Solutions of Reinforcement Learning 2nd Edition


Solutions of Reinforcement Learning 2nd Edition (Original Book by Richard S. Sutton,Andrew G. Barto)

How to contribute and current situation (9/11/2021~)

I have been working as a full-time AI engineer and barely have free time to manage this project any more. I want to make a simple guidance of how to response to contributions:

For exercises that have no answer yet, (for example, chapter 12)

  1. Prepare your latex code, make sure it works and looks somewhat nice.
  2. Send you code to [email protected]. By default, I will put contributer's name in the pdf file, besides the exercise. You can be anoymous as well just noted in the email.
  3. I will update the corresponding solution pdf.

For solution that you think is wrong, but it is trivial to change:

  1. Ask in issues. If there are multiple confirmations and reports to the same issue, I will change the excercise. (the pass rate of such issue is around 30%)

For solution that you think is wrong or incomplete, but it is hard to say that in issue.

Follow the first steps (just as if this exercise has no solution)

I know there is an automatic-ish commit and contribute to pdf procedure, but from the number of contributions, I decide to pass it on. (currently only 2% is contributed by person other than me)

Now I am more concentrated on computer vision and have less time contributing to the interest (RL). But I do hope and think RL is the future subject that will be on the top of AI pyramid one day and I will come back. Thanks for all your supports and best wishes to your own careers.

Those students who are using this to complete your homework, stop it. This is written for serving millions of self-learners who do not have official guide or proper learning environment. And, Of Course, as a personal project, it has ERRORS. (Contribute to issues if you find any).

Welcome to this project. It is a tiny project where we don't do too much coding (yet) but we cooperate together to finish some tricky exercises from famous RL book Reinforcement Learning, An Introduction by Sutton. You may know that this book, especially the second version which was published last year, has no official solution manual. If you send your answer to the email address that the author leaved, you will be returned a fake answer sheet that is incomplete and old. So, why don't we write our own? Most of problems are mathematical proof in which one can learn the therotical backbone nicely but some of them are quite challenging coding problems. Both of them will be updated gradually but math will go first.

Main author would be me and current main cooperater is Jean Wissam Dupin, and before was Zhiqi Pan (quitted now).

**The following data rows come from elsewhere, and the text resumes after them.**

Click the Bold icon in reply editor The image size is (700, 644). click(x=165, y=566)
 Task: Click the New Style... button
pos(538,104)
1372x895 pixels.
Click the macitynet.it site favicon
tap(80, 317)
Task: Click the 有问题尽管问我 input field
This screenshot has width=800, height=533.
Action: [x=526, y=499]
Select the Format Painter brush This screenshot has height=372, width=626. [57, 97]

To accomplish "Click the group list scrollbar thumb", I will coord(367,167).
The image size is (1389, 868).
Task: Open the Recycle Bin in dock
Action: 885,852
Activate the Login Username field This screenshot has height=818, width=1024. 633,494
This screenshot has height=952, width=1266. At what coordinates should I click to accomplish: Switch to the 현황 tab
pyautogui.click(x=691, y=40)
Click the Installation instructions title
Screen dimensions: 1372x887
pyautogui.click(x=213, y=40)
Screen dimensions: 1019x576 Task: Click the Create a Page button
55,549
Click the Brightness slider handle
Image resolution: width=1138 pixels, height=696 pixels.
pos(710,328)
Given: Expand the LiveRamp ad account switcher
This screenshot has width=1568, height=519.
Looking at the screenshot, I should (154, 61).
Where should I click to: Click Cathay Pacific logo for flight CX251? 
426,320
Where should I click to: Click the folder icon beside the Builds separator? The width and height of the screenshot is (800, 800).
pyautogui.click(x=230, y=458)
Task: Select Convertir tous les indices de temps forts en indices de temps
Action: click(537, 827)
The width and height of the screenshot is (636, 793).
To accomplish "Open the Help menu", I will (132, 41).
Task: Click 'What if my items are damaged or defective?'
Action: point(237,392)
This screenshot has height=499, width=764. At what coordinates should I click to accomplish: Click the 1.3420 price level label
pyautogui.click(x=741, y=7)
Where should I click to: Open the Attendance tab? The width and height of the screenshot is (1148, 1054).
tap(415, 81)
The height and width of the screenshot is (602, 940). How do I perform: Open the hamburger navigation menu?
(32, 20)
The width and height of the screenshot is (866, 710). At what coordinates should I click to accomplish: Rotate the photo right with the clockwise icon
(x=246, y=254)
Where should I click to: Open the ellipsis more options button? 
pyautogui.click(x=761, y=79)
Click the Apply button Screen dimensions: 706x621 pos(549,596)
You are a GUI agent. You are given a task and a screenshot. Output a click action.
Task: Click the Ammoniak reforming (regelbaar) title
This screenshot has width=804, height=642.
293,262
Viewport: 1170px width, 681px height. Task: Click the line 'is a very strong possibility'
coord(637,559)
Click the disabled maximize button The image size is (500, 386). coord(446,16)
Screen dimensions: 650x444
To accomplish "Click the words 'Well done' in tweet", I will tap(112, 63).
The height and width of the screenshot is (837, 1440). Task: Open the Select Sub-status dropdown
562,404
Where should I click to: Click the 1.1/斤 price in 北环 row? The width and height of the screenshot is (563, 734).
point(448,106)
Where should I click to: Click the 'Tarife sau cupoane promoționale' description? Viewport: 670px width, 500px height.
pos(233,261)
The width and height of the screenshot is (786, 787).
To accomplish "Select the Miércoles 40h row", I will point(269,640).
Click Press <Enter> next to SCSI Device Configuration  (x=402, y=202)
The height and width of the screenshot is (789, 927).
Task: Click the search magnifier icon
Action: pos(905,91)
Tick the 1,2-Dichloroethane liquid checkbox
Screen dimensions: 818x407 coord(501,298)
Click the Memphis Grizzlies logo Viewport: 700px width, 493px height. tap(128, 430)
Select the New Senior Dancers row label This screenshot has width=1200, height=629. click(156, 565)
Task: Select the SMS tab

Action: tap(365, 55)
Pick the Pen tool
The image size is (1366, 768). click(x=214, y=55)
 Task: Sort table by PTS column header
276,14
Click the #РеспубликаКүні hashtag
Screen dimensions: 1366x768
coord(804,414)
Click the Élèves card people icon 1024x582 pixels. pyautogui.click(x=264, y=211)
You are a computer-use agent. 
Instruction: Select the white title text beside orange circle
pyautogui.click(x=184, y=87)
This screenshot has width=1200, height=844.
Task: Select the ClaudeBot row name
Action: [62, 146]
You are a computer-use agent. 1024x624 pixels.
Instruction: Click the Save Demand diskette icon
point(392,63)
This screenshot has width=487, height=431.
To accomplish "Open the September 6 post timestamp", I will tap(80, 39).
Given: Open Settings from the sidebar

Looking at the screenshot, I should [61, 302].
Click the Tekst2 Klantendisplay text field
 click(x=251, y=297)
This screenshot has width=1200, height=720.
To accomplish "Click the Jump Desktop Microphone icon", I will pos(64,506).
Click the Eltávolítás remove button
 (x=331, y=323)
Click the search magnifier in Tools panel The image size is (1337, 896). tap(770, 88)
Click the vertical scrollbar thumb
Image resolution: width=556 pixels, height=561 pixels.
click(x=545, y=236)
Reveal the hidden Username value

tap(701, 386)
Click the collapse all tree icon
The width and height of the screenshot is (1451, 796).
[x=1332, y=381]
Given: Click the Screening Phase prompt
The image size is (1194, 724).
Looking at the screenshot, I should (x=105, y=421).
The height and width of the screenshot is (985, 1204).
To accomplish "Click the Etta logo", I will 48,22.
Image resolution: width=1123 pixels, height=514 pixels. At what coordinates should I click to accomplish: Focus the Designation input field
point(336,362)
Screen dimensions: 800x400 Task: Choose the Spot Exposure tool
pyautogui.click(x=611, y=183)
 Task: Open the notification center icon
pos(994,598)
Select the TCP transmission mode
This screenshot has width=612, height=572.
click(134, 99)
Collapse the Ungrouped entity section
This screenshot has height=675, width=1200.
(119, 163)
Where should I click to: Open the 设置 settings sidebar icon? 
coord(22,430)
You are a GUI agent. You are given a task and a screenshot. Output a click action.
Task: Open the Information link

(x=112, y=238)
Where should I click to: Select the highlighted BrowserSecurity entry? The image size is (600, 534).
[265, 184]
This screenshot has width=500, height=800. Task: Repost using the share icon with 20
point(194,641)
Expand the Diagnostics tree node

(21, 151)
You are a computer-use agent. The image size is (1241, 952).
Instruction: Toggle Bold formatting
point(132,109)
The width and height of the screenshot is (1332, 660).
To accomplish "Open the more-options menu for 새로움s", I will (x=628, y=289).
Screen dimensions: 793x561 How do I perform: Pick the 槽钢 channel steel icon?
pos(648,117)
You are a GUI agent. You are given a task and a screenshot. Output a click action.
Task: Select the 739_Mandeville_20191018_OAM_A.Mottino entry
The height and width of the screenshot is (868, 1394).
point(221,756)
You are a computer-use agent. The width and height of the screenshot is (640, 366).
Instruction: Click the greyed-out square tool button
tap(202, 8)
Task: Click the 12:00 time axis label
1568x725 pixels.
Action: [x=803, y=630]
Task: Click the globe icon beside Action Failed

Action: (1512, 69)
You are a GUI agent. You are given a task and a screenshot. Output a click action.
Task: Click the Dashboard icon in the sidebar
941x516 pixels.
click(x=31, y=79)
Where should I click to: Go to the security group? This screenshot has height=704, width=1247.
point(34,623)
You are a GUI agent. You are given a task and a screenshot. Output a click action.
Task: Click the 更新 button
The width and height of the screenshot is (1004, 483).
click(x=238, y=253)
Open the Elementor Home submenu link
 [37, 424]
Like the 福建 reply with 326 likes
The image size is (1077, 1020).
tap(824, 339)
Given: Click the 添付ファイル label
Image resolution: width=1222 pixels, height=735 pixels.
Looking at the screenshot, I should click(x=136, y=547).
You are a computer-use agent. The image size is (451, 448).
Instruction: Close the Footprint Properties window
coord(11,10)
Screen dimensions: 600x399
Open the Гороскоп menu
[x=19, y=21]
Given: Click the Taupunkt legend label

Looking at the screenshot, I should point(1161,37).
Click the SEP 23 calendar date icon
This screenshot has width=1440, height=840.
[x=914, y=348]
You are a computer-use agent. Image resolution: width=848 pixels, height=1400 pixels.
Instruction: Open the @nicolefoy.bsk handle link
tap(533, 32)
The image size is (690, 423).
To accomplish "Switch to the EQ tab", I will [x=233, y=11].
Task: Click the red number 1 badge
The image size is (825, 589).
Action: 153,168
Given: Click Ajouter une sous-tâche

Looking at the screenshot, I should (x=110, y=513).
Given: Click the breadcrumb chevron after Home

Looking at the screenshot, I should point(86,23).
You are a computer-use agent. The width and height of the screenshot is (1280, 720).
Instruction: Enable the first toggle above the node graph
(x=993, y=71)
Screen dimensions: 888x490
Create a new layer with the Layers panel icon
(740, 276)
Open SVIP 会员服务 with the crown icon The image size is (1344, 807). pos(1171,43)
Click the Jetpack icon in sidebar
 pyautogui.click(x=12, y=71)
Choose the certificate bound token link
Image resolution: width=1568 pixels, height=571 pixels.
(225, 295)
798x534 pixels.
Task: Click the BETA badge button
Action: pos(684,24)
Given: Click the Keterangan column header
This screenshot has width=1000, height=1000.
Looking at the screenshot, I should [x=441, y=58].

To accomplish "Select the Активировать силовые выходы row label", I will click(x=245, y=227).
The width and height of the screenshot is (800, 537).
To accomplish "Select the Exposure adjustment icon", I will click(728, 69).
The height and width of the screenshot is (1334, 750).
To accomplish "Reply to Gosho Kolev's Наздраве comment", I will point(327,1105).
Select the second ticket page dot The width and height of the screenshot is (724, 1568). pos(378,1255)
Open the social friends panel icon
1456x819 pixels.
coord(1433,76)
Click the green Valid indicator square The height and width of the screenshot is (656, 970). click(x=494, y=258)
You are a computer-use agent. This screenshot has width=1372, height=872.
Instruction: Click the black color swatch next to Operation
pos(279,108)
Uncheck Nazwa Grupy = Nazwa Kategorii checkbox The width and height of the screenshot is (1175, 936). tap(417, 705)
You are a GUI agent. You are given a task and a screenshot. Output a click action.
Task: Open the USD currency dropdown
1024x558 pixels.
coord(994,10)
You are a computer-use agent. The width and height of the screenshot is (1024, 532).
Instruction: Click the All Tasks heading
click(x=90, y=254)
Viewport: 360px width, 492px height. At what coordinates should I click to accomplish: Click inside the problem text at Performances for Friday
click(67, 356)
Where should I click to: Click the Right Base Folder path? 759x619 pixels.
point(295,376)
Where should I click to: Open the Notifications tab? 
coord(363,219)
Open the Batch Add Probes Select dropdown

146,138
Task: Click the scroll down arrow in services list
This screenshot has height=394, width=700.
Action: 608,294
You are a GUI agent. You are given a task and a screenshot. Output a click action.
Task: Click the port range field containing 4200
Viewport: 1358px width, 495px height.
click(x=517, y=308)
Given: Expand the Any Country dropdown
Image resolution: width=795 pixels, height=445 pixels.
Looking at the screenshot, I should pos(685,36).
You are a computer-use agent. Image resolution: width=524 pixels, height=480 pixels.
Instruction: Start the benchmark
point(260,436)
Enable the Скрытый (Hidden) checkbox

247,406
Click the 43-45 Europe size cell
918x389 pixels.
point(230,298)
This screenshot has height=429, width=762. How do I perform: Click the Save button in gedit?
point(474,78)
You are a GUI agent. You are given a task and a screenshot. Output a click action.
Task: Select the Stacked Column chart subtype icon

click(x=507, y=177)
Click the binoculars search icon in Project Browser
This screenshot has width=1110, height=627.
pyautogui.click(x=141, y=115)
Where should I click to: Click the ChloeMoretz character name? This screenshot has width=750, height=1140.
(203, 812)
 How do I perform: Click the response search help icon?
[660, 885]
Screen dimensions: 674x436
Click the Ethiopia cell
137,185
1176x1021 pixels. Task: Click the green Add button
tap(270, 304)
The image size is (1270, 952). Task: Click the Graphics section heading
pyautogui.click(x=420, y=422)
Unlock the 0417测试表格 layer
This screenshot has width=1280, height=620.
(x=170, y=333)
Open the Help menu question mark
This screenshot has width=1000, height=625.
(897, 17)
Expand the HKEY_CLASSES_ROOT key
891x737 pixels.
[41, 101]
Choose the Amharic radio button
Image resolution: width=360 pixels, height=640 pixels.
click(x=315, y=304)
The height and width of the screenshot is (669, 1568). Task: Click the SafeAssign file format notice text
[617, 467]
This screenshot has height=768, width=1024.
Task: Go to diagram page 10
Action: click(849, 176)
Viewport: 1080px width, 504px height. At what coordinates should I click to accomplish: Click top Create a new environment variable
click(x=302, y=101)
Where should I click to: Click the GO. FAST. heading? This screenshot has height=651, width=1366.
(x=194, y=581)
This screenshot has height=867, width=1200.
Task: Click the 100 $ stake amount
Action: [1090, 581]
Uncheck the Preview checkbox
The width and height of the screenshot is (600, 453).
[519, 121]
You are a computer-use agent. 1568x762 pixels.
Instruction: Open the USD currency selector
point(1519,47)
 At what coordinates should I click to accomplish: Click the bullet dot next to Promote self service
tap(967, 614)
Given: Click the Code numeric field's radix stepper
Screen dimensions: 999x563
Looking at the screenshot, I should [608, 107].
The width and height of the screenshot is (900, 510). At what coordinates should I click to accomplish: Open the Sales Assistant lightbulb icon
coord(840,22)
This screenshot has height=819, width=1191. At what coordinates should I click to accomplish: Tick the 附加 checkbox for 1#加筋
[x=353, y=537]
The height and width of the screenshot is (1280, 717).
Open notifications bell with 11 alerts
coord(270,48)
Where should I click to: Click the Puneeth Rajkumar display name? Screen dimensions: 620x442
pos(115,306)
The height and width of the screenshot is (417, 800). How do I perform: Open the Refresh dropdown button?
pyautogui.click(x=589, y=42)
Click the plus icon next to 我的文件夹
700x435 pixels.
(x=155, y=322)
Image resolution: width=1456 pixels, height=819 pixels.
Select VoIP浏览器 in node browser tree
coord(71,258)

Main Contributers for Error Fixing:

burmecia's Work (Error Fix and code contribution)

Chapter 3: Ex 3.4, 3.5, 3.6, 3.9, 3.19

Chapter4: Ex 4.7 Code(in Julia)

Jean's Work (Error Fix):

Chapter 3: Ex 3.8, 3.11, 3.14, 3.23, 3.24, 3.26, 3.28, 3.29, 4.5

QihuaZhong's Work (Error fix, analysis)

Ex 6.11, 5.11, 10.5, 10.6

luigift's Work (Error fix, algorithm contribution)

Ex 10.4 10.6 10.7 Ex 12.1 (alternative solution)

Other people (Error Fix):

Ex 10.2 SHITIANYU-hue Ex 10.6 10.7 Mohammad Salehi


Don't even expect the solutions be perfect, there are always mistakes. Especially in Chapter 3, where my mind was in a rush there. And, sometimes the problems are just open. Show your ideas and question them in 'issues' at any time!

Let's roll'n out!


Will update and revise this repo after 2021 April

[UPDATE APRIL 2020] After implementing Ape-X and D4PG in my another project, I will go back to this project and at least finish the policy gradient chapter.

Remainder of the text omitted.